Zumindest haben die Fraktionen im Bundestag erkannt, dass es da was zu diskutieren gibt. Ich bin froh, dass Union, FDP und inhaltlich auch DIE Linke dabei sind. Man kann aber nicht oft genug betonen, dass die Initiative von Frank-Walter Steinmeier und der SPD-Fraktion ausging. Gemeinsam mit den Grünen haben wir es dann formuliert.

Herrscht zwischen den Fraktionen Einigkeit über die Zielvorstellungen?

Es gibt in dieser Enquete ganz unterschiedliche Positionierungen. Spannend dabei ist, dass es sich nicht unbedingt nur an Fraktionsgrenzen orientiert. Die Frage der Haltung zu Wachstum "Ist Wachstum nötig?" wird unterschiedlich beantwortet und die Frage der Wachstumsgrenzen genauso. Es gibt bei den Grünen und bei den Sozialdemokraten Leute, die sagen: Wir haben was den Ressourcenverbrauch objektive Grenzen, die wir nicht überschreiten dürfen, sonst endet es böse. Andere sagen, das ist nicht so dramatisch.

Wo sehen Sie die Aufgabe der SPD innerhalb der Kommission?

Wir haben nicht nur Ökonomie und Ökologie im Blick, was sich ja relativ leicht versöhnen lässt, sondern eben auch die soziale Gerechtigkeit und die Demokratiefrage. Die Grünen werden viel über die Verhaltensänderungen von Individuen sprechen, d. h. wie kann man es schaffen, dass die Bevölkerung sich ökologisch vernünftiger verhält. Und da ist es die Aufgabe der SPD, zu sagen: Wir wollen, dass trotzdem Teilhabe für alle gesichert ist. Nur weil jemand wenig Geld hat, darf man ihn nicht ausschließen. Er braucht trotzdem Zugang zu Energie, Mobilität und bestimmten Ressourcen, die vielleicht knapper werden, zum Beispiel qualitativ guter Nahrung. Da liegt der Unterschied zwischen SPD und Grünen, dass wir einen viel stärkeren Fokus auf diesen sozialen Aspekt legen.

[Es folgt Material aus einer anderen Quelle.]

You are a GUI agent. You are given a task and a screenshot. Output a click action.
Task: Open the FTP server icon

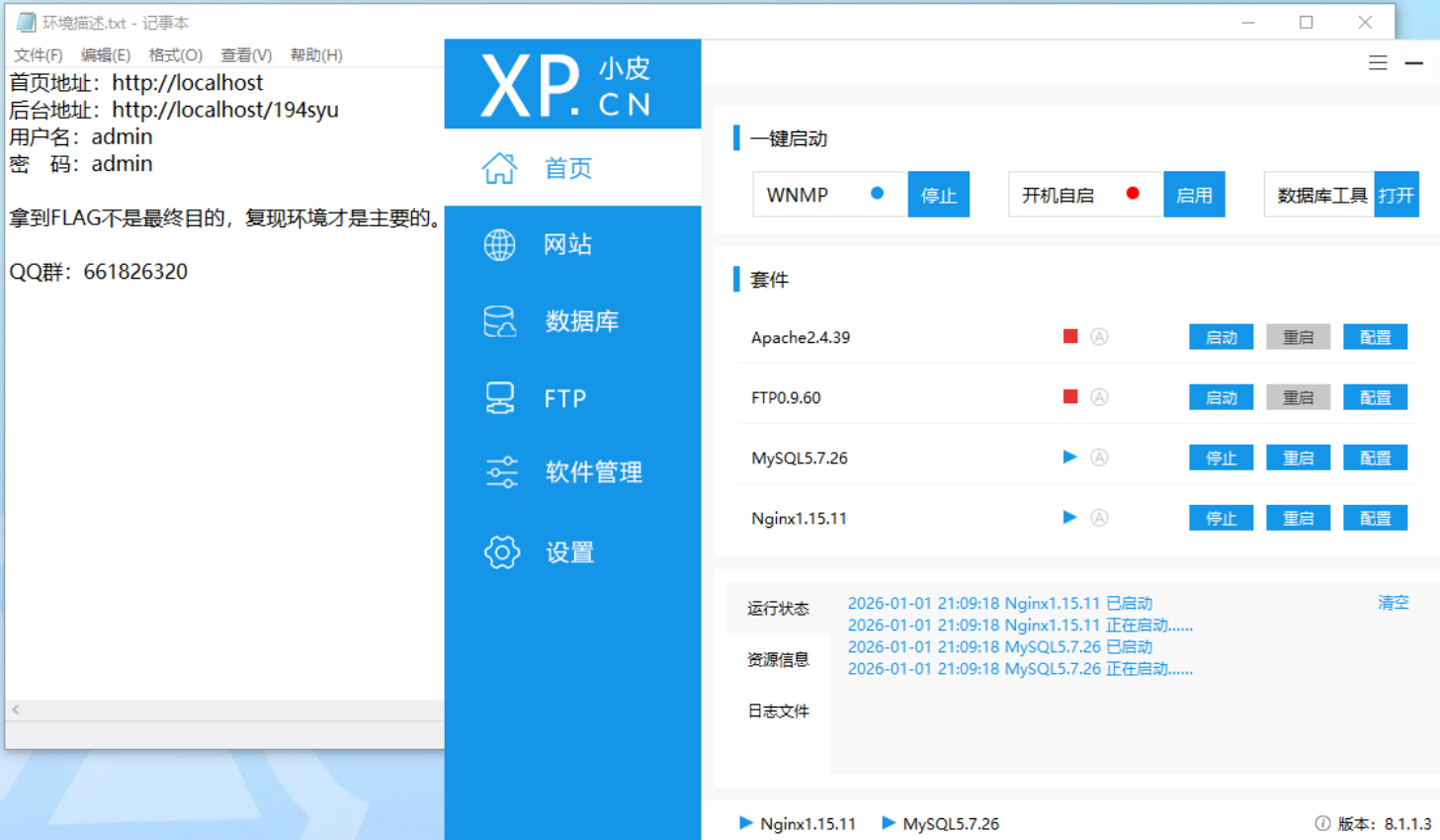click(499, 397)
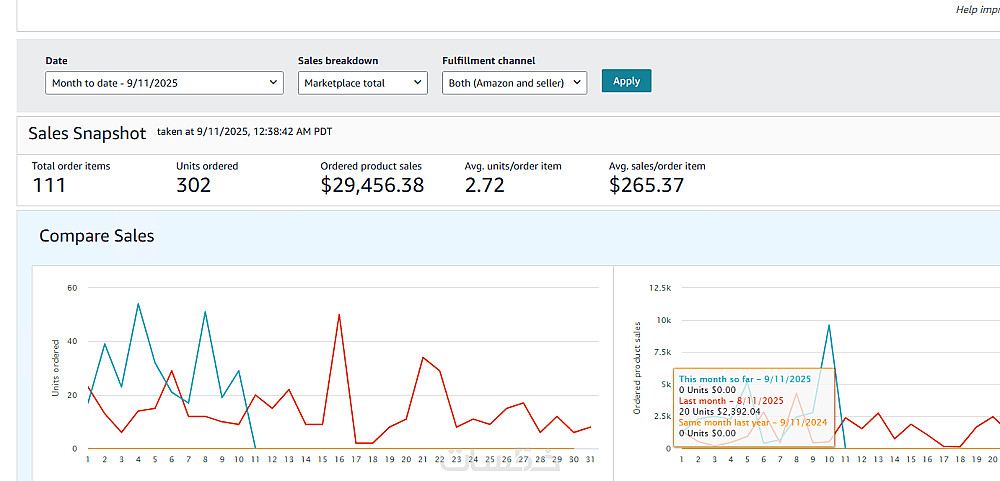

Was sind die konkreten Ziele der Enquete-Kommission?

Da der Fokus wie schon gesagt derzeit zu stark auf dem BIP liegt, wollen wir einen neuen Fortschrittsindikator entwickeln. Dieser soll es ermöglichen, Politik zu bewerten und einen Maßstab zu entwickeln, ob Politik gesellschaftlichen Fortschritt mehrt oder nicht. In dem neuen Indikator sollen Aspekte der Ökologie ebenso enthalten sein wie soziale Aspekte. Darüber hinaus Gesundheit, Bildung und Teilhabefragen.

Es gibt ja schon eine Reihe von Indikatoren, die einen ähnlichen Ansatz haben. Warum nimmt man nicht einen von denen?

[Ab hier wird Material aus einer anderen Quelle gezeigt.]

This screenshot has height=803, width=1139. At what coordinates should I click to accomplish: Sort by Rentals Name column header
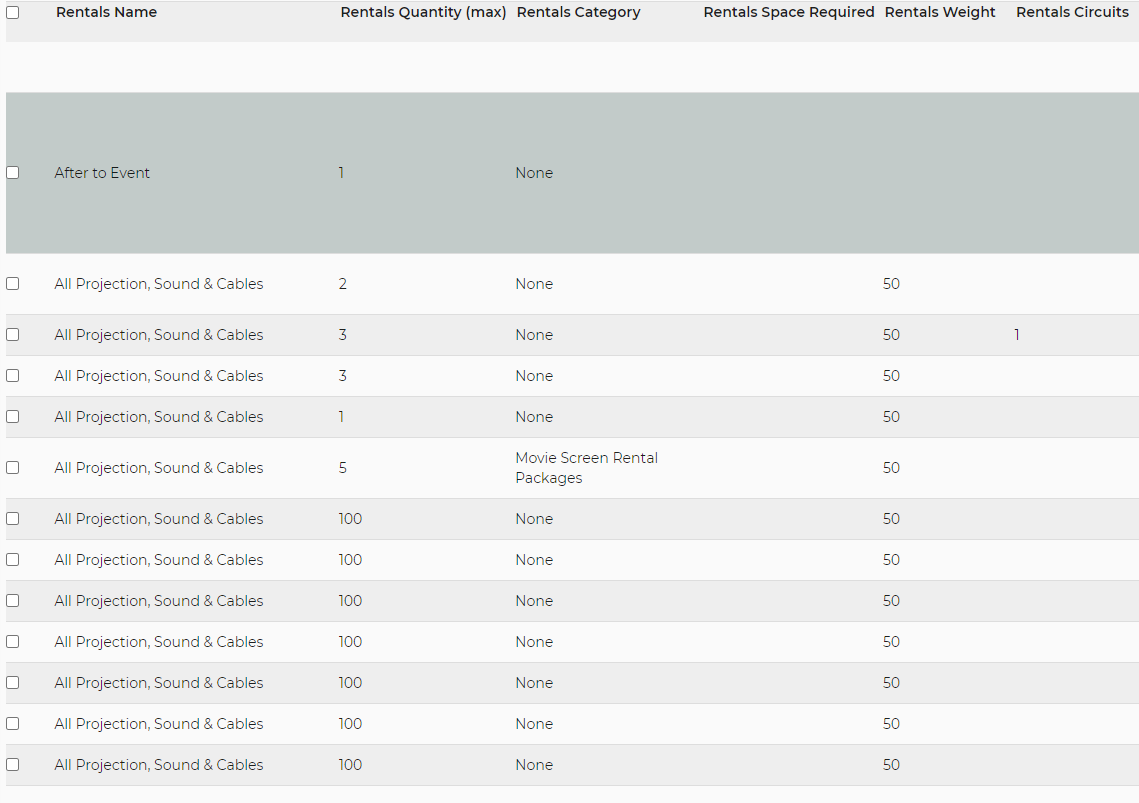[x=106, y=13]
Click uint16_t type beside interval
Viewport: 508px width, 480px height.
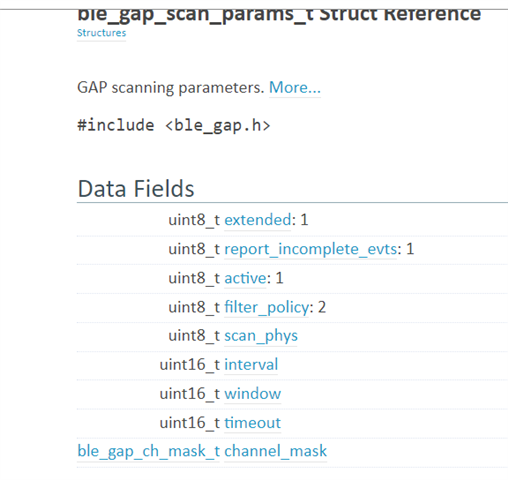click(190, 365)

Diese Indikatoren sind zum Teil ganz gut und wir werden sie uns angucken. Das Hauptproblem dieser Indikatoren liegt allerdings darin, dass sie von der Politik nicht ausreichend ernst genommen werden. Die Enquete, so verstehe ich sie, macht sich zum Auftrag einen Indikator zu finden, der entsprechend wichtig genommen wird. Er muss eine Art Leitplanke des politischen Handelns werden. Deshalb ist es wichtig, dass viel darüber berichtet wird und öffentlich darüber diskutiert wird, um so einen Indikator auch in die Köpfe zu bringen.

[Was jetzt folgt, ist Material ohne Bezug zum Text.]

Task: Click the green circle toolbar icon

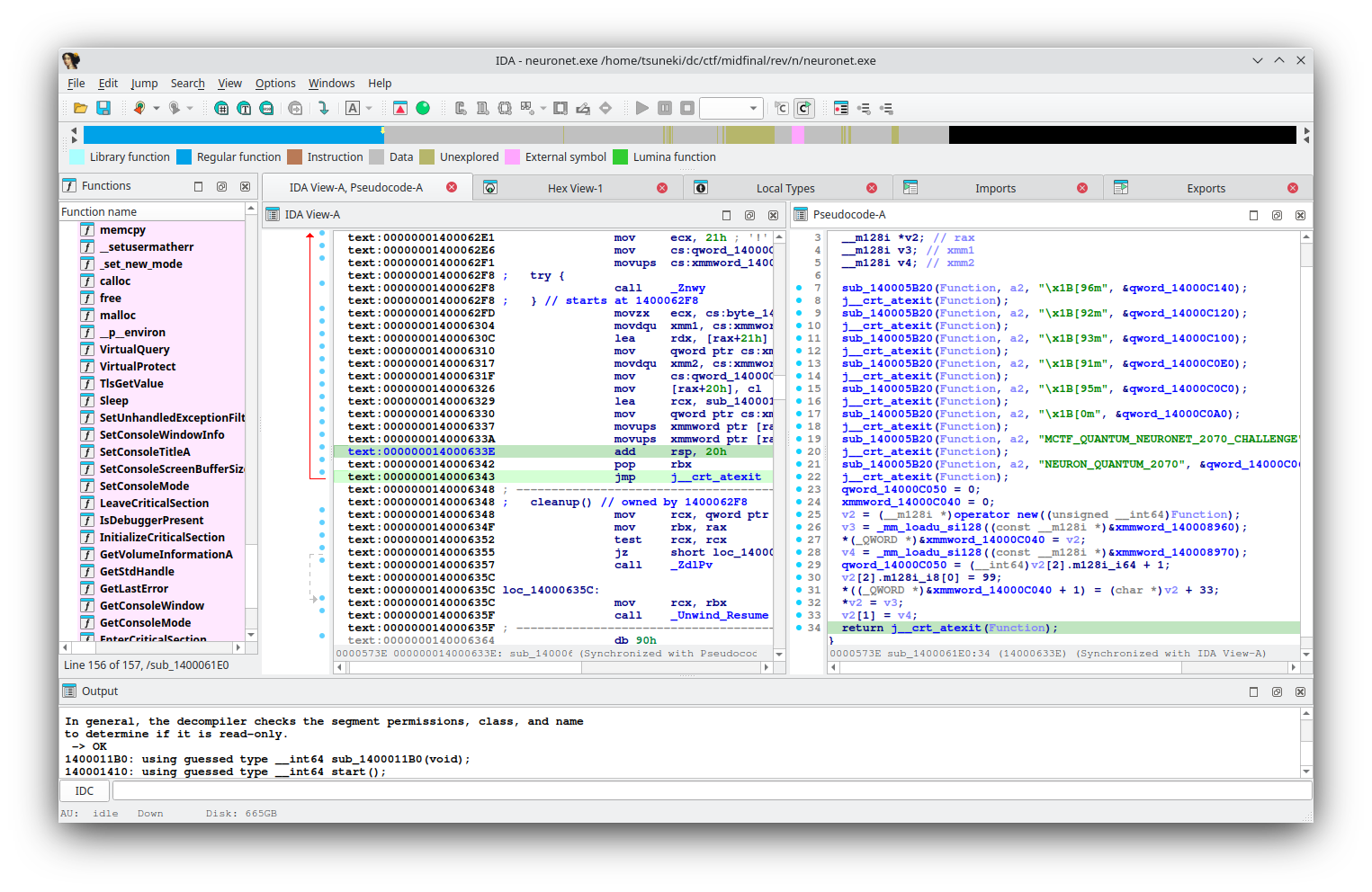Action: pyautogui.click(x=422, y=107)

Besteht nicht trotzdem die Gefahr, dass es letztlich nur ein Indikator unter vielen bleibt?

Deshalb geht es vor allem um die Bedeutung eines solchen Indikators. Ich finde es gut, dass sich die Politik mit der Wissenschaft zusammensetzt und sich anguckt: was genau braucht es denn für unsere Gesellschaft, was heißt gesellschaftlicher Fortschritt? Das sind eben nicht nur wissenschaftliche Fragen, sondern auch politische Wertungsfragen. Vielleicht ist das Ergebnis gleichbedeutend mit einem existierenden Index, dann nehmen wir den. Hauptsache ist, dass er ernst genommen wird. Denn wir wollen nicht nur Handlungsempfehlungen aussprechen, sondern etwas Dauerhaftes schaffen, indem wir uns auf einen Indikator einigen. Ob das gelingt, wird man in zweieinhalb Jahren sehen, aber ich bin ganz optimistisch.